Triangles
Complex 3D scenes are made entirely of triangles. Your GPU knows nothing of quadrilaterals, pentagons, hexagons, or any other polygon. It doesn't have to, because any polygon can be decomposed into triangles. Consider these regular polygons:
When viewing them in wireframe, you see that the square is just two triangles, the pentagon is three triangles, and the hexagon is four:
The polygons are regular, but any irregular polygon can also be decomposed into triangles, no matter its concavity or convexity. In fact, there are often multiple ways to break up a polygon.
Even complex, non-planar 3D shapes can be decomposed into a quilt of just triangles. Consider this cylinder:
If you need to render high-quality curved surfaces, you'll likely need many small triangles.

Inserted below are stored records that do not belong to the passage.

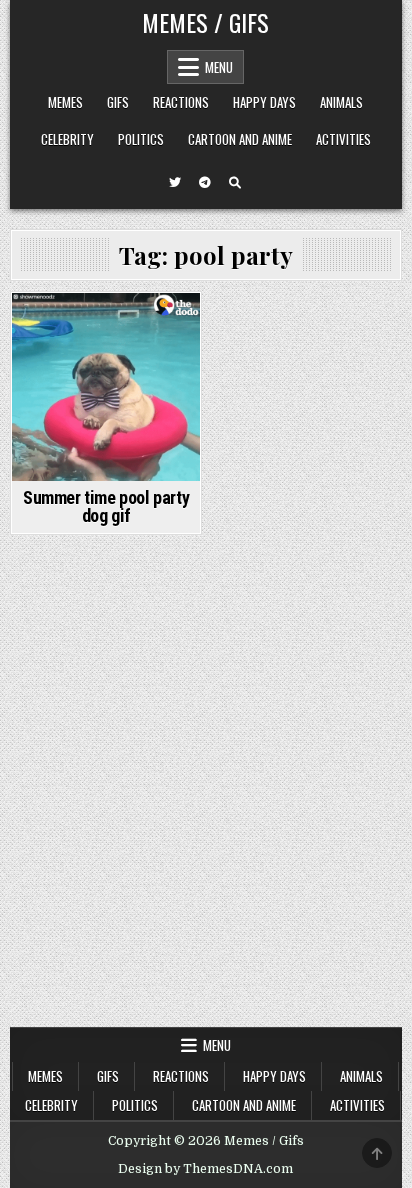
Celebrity (67, 139)
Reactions (181, 102)
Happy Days (264, 102)
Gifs (118, 102)
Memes (65, 102)
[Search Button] (235, 183)
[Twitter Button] (175, 183)
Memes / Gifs (205, 22)
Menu (219, 67)
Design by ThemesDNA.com (205, 1169)
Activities (343, 139)
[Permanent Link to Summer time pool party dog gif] (106, 387)
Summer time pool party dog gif (106, 506)
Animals (341, 102)
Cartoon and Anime (240, 139)
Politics (141, 139)
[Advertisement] (206, 811)
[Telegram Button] (205, 183)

This renderer produces an approximation of a sphere by subdividing a tetrahedron's four equilateral triangles into smaller triangles and pushing out the new vertices to the sphere's surface:
Increase the quality of the approximation by increasing the number of subdivisions. Rotate the sphere with the mouse.
We limit graphics program to just triangles because triangles have several advantages over other polygons:
- Triangles have been studied for centuries, and their mathematical properties are well-known and relatively simple compared to other polygons.
- A triangle is necessarily planar, whereas a list of four or more vertices may not form a flat polygon.
- GPUs have circuitry optimized for processing triangles.
In this chapter we explore how to form models out of triangles and render them in a 3D scene. By its end, you'll be able to answer the following questions:
- What triangular geometric primitives does WebGL support and how do these primitives affect the interpretation of the vertex buffer?
- How can vertices be shared amongst several triangles without repeating them in the vertex buffer?
- How are a triangle's fragments filled in if its vertices have different property values?
- What mathematical machinery is typically used to for positioning, orienting, and shaping a model on the fly—at render time rather than at modeling time?
For the next several chapters we will continue to focus on describing a model's shape. As we move into the third dimension, you will naturally feel a strong desire to add shading. However, we need to explore shape a bit more before adding light sources.